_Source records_
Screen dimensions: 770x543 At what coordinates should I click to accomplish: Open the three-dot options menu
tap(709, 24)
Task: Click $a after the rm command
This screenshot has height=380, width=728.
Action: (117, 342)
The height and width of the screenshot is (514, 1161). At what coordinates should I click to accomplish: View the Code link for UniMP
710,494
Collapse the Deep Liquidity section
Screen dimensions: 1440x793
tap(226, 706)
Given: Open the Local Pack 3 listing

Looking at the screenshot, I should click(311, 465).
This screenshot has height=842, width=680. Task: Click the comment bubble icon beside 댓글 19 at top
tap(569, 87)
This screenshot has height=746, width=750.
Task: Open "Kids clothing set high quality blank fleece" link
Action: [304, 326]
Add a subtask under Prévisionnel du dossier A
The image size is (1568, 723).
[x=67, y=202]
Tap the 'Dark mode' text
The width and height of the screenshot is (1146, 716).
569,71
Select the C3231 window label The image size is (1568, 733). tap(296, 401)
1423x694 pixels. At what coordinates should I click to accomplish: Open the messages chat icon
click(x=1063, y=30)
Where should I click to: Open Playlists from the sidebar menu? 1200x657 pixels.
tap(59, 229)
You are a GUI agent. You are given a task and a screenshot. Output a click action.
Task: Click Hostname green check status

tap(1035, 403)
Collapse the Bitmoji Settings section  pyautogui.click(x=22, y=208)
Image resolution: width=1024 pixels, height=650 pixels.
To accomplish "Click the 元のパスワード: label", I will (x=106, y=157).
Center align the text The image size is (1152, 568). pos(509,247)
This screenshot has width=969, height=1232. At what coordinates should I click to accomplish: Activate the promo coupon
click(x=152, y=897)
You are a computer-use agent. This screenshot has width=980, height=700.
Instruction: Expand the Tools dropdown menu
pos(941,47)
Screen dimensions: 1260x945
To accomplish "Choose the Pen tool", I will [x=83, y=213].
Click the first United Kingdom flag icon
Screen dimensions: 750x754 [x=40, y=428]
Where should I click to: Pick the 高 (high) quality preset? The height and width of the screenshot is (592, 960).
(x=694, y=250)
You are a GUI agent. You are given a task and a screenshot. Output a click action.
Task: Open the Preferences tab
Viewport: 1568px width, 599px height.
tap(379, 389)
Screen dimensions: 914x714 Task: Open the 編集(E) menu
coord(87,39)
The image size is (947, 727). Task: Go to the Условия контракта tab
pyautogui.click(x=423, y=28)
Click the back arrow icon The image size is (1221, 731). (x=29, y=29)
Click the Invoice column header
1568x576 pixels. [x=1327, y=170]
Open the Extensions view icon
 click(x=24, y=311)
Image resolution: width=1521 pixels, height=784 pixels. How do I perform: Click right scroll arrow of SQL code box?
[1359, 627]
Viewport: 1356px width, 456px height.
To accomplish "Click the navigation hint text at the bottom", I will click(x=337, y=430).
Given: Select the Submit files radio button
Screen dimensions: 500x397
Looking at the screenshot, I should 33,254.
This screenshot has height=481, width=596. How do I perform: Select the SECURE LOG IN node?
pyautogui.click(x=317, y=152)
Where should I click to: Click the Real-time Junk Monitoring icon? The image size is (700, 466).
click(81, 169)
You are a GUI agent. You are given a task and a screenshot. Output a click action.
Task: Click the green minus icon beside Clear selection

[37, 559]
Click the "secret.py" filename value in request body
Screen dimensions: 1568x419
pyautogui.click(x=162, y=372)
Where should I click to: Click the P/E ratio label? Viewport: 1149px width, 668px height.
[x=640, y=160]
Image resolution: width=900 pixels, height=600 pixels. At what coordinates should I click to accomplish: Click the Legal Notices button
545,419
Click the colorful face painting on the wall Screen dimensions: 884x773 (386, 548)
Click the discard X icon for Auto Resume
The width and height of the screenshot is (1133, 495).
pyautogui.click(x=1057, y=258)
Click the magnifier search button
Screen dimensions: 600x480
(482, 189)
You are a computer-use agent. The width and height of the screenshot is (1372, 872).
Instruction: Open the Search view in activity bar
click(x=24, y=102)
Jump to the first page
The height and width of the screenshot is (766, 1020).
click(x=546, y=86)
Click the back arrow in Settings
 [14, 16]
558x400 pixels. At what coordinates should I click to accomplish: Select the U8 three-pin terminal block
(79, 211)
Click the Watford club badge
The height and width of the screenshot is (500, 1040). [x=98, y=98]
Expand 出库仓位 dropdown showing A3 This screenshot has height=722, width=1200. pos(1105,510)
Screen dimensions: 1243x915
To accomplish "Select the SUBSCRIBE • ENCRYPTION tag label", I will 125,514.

_Task details_
Repeat each line of the data exactly, missing none.

_Finished exercise_
Screen dimensions: 770x543 At what coordinates should I click to accomplish: Open the three-dot options menu
tap(709, 24)
Task: Click $a after the rm command
This screenshot has height=380, width=728.
Action: (117, 342)
The height and width of the screenshot is (514, 1161). At what coordinates should I click to accomplish: View the Code link for UniMP
710,494
Collapse the Deep Liquidity section
Screen dimensions: 1440x793
tap(226, 706)
Given: Open the Local Pack 3 listing

Looking at the screenshot, I should click(311, 465).
This screenshot has height=842, width=680. Task: Click the comment bubble icon beside 댓글 19 at top
tap(569, 87)
This screenshot has height=746, width=750.
Task: Open "Kids clothing set high quality blank fleece" link
Action: [304, 326]
Add a subtask under Prévisionnel du dossier A
The image size is (1568, 723).
[x=67, y=202]
Tap the 'Dark mode' text
The width and height of the screenshot is (1146, 716).
569,71
Select the C3231 window label The image size is (1568, 733). tap(296, 401)
1423x694 pixels. At what coordinates should I click to accomplish: Open the messages chat icon
click(x=1063, y=30)
Where should I click to: Open Playlists from the sidebar menu? 1200x657 pixels.
tap(59, 229)
You are a GUI agent. You are given a task and a screenshot. Output a click action.
Task: Click Hostname green check status

tap(1035, 403)
Collapse the Bitmoji Settings section  pyautogui.click(x=22, y=208)
Image resolution: width=1024 pixels, height=650 pixels.
To accomplish "Click the 元のパスワード: label", I will (x=106, y=157).
Center align the text The image size is (1152, 568). pos(509,247)
This screenshot has width=969, height=1232. At what coordinates should I click to accomplish: Activate the promo coupon
click(x=152, y=897)
You are a computer-use agent. This screenshot has width=980, height=700.
Instruction: Expand the Tools dropdown menu
pos(941,47)
Screen dimensions: 1260x945
To accomplish "Choose the Pen tool", I will [x=83, y=213].
Click the first United Kingdom flag icon
Screen dimensions: 750x754 [x=40, y=428]
Where should I click to: Pick the 高 (high) quality preset? The height and width of the screenshot is (592, 960).
(x=694, y=250)
You are a GUI agent. You are given a task and a screenshot. Output a click action.
Task: Open the Preferences tab
Viewport: 1568px width, 599px height.
tap(379, 389)
Screen dimensions: 914x714 Task: Open the 編集(E) menu
coord(87,39)
The image size is (947, 727). Task: Go to the Условия контракта tab
pyautogui.click(x=423, y=28)
Click the back arrow icon The image size is (1221, 731). (x=29, y=29)
Click the Invoice column header
1568x576 pixels. [x=1327, y=170]
Open the Extensions view icon
 click(x=24, y=311)
Image resolution: width=1521 pixels, height=784 pixels. How do I perform: Click right scroll arrow of SQL code box?
[1359, 627]
Viewport: 1356px width, 456px height.
To accomplish "Click the navigation hint text at the bottom", I will click(x=337, y=430).
Given: Select the Submit files radio button
Screen dimensions: 500x397
Looking at the screenshot, I should 33,254.
This screenshot has height=481, width=596. How do I perform: Select the SECURE LOG IN node?
pyautogui.click(x=317, y=152)
Where should I click to: Click the Real-time Junk Monitoring icon? The image size is (700, 466).
click(81, 169)
You are a GUI agent. You are given a task and a screenshot. Output a click action.
Task: Click the green minus icon beside Clear selection

[37, 559]
Click the "secret.py" filename value in request body
Screen dimensions: 1568x419
pyautogui.click(x=162, y=372)
Where should I click to: Click the P/E ratio label? Viewport: 1149px width, 668px height.
[x=640, y=160]
Image resolution: width=900 pixels, height=600 pixels. At what coordinates should I click to accomplish: Click the Legal Notices button
545,419
Click the colorful face painting on the wall Screen dimensions: 884x773 (386, 548)
Click the discard X icon for Auto Resume
The width and height of the screenshot is (1133, 495).
pyautogui.click(x=1057, y=258)
Click the magnifier search button
Screen dimensions: 600x480
(482, 189)
You are a computer-use agent. The width and height of the screenshot is (1372, 872).
Instruction: Open the Search view in activity bar
click(x=24, y=102)
Jump to the first page
The height and width of the screenshot is (766, 1020).
click(x=546, y=86)
Click the back arrow in Settings
 [14, 16]
558x400 pixels. At what coordinates should I click to accomplish: Select the U8 three-pin terminal block
(79, 211)
Click the Watford club badge
The height and width of the screenshot is (500, 1040). [x=98, y=98]
Expand 出库仓位 dropdown showing A3 This screenshot has height=722, width=1200. pos(1105,510)
Screen dimensions: 1243x915
To accomplish "Select the SUBSCRIBE • ENCRYPTION tag label", I will 125,514.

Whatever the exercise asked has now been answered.